Collected data

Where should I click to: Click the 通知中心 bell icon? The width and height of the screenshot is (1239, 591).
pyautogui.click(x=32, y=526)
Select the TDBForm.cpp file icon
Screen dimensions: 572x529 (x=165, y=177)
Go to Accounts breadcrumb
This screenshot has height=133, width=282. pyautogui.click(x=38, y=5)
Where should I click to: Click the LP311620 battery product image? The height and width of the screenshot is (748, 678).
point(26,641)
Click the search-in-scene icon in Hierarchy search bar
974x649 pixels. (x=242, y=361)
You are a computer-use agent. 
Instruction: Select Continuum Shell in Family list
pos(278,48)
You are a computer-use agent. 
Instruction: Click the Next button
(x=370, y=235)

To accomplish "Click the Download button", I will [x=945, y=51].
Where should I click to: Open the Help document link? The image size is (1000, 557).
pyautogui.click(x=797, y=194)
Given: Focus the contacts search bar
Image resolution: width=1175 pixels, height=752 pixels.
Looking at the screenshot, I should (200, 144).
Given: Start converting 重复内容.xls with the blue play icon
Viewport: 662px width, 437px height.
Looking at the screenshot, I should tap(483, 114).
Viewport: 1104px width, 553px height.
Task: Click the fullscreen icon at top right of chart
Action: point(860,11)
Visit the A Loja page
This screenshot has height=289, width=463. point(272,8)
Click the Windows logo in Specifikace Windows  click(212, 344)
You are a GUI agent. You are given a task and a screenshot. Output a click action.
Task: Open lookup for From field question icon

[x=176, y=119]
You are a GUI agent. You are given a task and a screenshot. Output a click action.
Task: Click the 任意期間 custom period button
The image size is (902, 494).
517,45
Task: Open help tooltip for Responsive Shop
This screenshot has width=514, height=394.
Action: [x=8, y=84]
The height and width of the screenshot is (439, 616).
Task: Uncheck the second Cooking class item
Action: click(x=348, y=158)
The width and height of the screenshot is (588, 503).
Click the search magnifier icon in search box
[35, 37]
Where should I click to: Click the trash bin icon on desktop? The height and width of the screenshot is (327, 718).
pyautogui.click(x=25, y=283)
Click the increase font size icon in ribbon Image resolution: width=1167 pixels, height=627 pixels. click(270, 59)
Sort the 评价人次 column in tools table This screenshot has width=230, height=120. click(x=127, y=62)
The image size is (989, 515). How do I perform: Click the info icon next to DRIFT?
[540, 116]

Problem description.
Please retype the top of the data exactly, down to and including the line that holds "Given: Start converting", and nothing further.

Answer for the task.
Where should I click to: Click the 通知中心 bell icon? The width and height of the screenshot is (1239, 591).
pyautogui.click(x=32, y=526)
Select the TDBForm.cpp file icon
Screen dimensions: 572x529 (x=165, y=177)
Go to Accounts breadcrumb
This screenshot has height=133, width=282. pyautogui.click(x=38, y=5)
Where should I click to: Click the LP311620 battery product image? The height and width of the screenshot is (748, 678).
point(26,641)
Click the search-in-scene icon in Hierarchy search bar
974x649 pixels. (x=242, y=361)
You are a computer-use agent. 
Instruction: Select Continuum Shell in Family list
pos(278,48)
You are a computer-use agent. 
Instruction: Click the Next button
(x=370, y=235)

To accomplish "Click the Download button", I will [x=945, y=51].
Where should I click to: Open the Help document link? The image size is (1000, 557).
pyautogui.click(x=797, y=194)
Given: Focus the contacts search bar
Image resolution: width=1175 pixels, height=752 pixels.
Looking at the screenshot, I should (200, 144).
Given: Start converting 重复内容.xls with the blue play icon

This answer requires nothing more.